▶ [YOUR ASSIGNMENT]: Would you please output the lines of the data below from the one containing "Click the first jobs keyword" to the end, exactly and with nothing added?

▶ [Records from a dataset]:
+-------+
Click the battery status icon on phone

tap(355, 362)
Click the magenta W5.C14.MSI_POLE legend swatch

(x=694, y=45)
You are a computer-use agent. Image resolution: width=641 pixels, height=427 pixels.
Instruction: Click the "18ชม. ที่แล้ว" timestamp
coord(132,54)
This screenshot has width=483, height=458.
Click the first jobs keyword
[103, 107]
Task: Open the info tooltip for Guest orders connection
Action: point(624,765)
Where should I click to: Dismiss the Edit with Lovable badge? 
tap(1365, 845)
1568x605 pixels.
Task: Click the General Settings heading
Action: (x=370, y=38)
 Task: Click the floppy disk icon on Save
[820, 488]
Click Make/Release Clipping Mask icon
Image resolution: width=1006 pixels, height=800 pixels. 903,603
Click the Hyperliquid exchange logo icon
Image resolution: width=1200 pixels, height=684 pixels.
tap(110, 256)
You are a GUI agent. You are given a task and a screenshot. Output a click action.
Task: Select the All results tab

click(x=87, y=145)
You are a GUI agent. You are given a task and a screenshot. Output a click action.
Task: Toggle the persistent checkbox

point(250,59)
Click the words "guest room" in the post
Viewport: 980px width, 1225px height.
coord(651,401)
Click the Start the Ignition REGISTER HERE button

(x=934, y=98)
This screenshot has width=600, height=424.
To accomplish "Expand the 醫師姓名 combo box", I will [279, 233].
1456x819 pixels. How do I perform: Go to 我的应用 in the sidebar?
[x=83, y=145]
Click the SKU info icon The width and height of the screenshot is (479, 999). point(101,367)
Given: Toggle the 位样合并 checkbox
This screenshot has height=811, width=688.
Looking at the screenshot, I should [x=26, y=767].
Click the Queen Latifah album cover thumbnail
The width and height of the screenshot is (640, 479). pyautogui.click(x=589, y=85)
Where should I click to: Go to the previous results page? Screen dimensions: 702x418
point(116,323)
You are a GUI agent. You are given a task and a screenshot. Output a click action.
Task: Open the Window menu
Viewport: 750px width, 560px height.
+-------+
▶ [ANSWER SPACE]:
Click the first jobs keyword
[103, 107]
Task: Open the info tooltip for Guest orders connection
Action: point(624,765)
Where should I click to: Dismiss the Edit with Lovable badge? 
tap(1365, 845)
1568x605 pixels.
Task: Click the General Settings heading
Action: (x=370, y=38)
 Task: Click the floppy disk icon on Save
[820, 488]
Click Make/Release Clipping Mask icon
Image resolution: width=1006 pixels, height=800 pixels. 903,603
Click the Hyperliquid exchange logo icon
Image resolution: width=1200 pixels, height=684 pixels.
tap(110, 256)
You are a GUI agent. You are given a task and a screenshot. Output a click action.
Task: Select the All results tab

click(x=87, y=145)
You are a GUI agent. You are given a task and a screenshot. Output a click action.
Task: Toggle the persistent checkbox

point(250,59)
Click the words "guest room" in the post
Viewport: 980px width, 1225px height.
coord(651,401)
Click the Start the Ignition REGISTER HERE button

(x=934, y=98)
This screenshot has width=600, height=424.
To accomplish "Expand the 醫師姓名 combo box", I will [279, 233].
1456x819 pixels. How do I perform: Go to 我的应用 in the sidebar?
[x=83, y=145]
Click the SKU info icon The width and height of the screenshot is (479, 999). point(101,367)
Given: Toggle the 位样合并 checkbox
This screenshot has height=811, width=688.
Looking at the screenshot, I should [x=26, y=767].
Click the Queen Latifah album cover thumbnail
The width and height of the screenshot is (640, 479). pyautogui.click(x=589, y=85)
Where should I click to: Go to the previous results page? Screen dimensions: 702x418
point(116,323)
You are a GUI agent. You are given a task and a screenshot. Output a click action.
Task: Open the Window menu
Viewport: 750px width, 560px height.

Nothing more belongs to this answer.